Alla fine della guerra Ferruzzano e dintorni fu funestato dalla banda di Giuseppe Diodino di Ferruzzano e di Giuseppe Pizzata di Casignana, mentre la gente ebbe possibilità di scegliere il suo futuro da vivere in mondi più fortunati, nonostante che ci furono tentativi di migliorare le condizioni da parte di qualche imprenditore; addirittura fu aperto un cinema gestito dall’insegnante Marino e da suo figlio ancora bambino, il bel Ginetto, il futuro e bravo medico, ucciso dalla mafia a Locri, nel 1988.

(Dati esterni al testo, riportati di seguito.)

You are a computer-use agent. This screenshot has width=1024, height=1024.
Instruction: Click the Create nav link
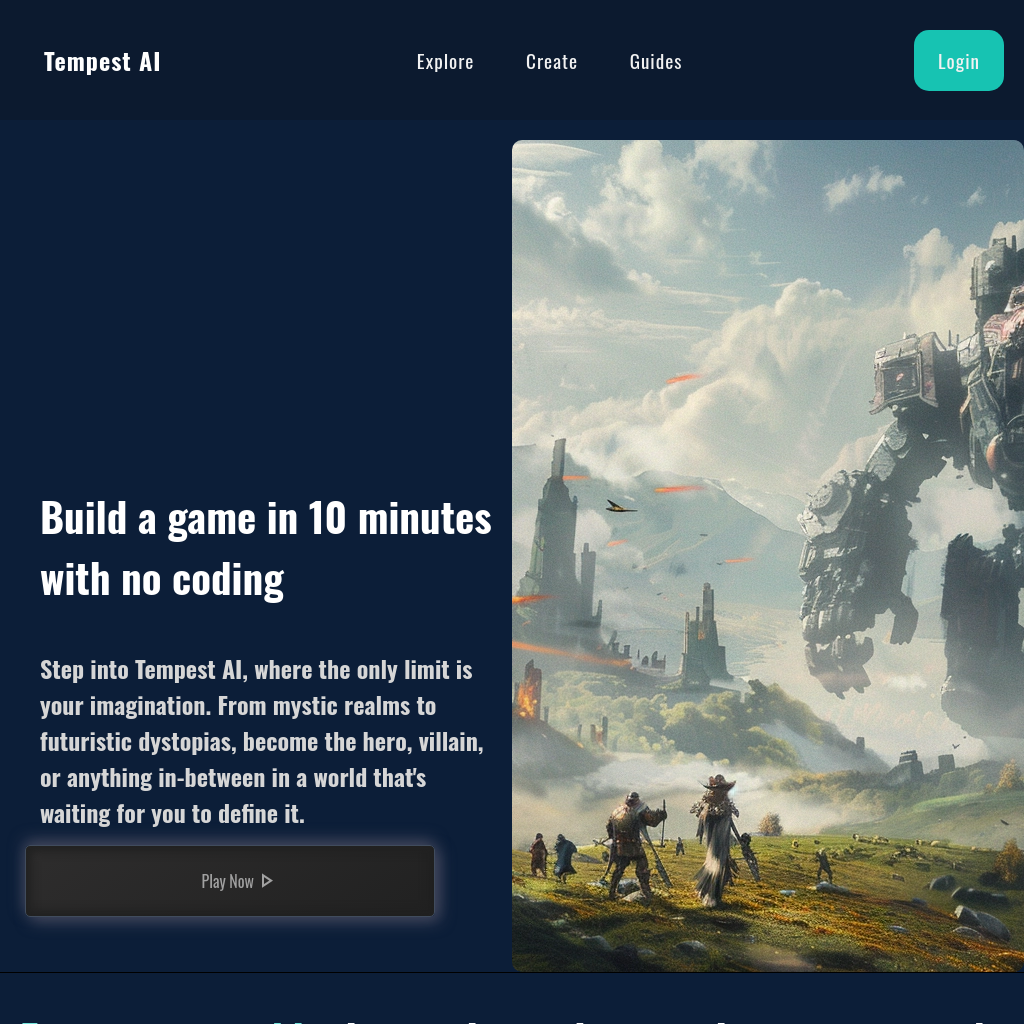[551, 60]
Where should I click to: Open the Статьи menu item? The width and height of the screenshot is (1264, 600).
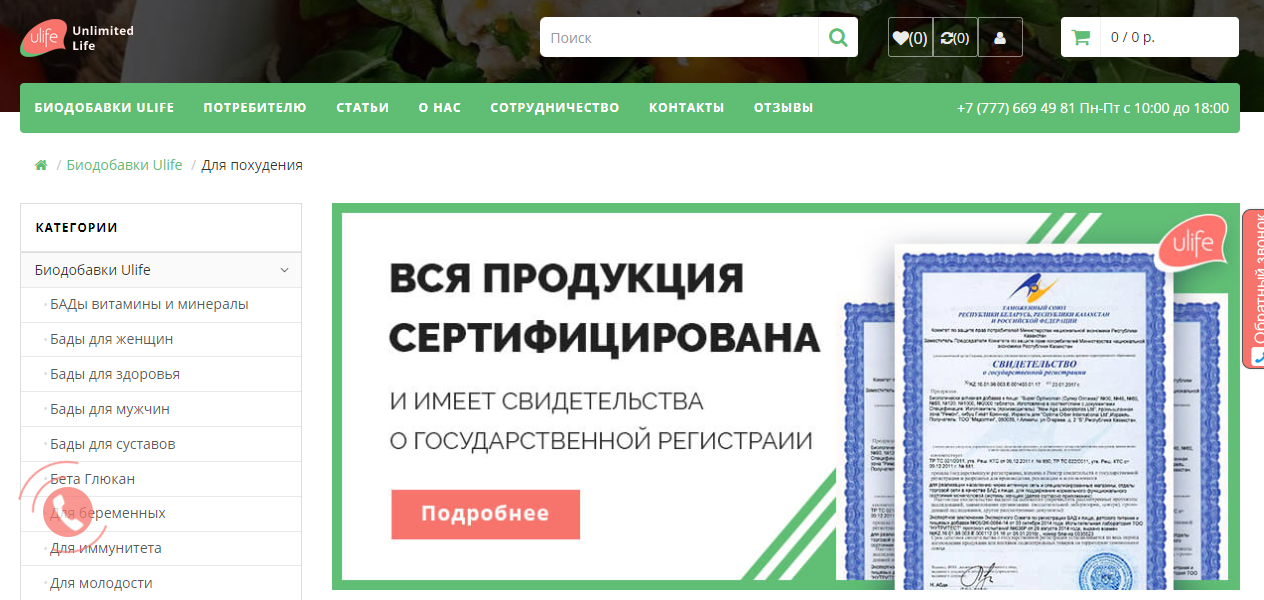(x=362, y=108)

Alla fine degli anni 40 del 900 la gente ebbe la possibilità di andar via e ci fu una fuga inarrestabile; dalla fine degli anni 40 del novecento, agli inizi degli anni 60, novecento persone emigrarono in Australia, circa duecento  in Argentina, tre quattrocento negli Stati Uniti, qualche centinaio in Canada, poche centinaia nel centro-nord Italia e in altri paesi dell’Europa.

A questo punto il paese “ arrampicato nel cielo “ ( da una poesia di Francesca Sculli) fu destinato a diventare un paese fantasma, mentre poche centinaia di persone vivono ora a Ferruzzano  Marina, una comunità ancora senza identità.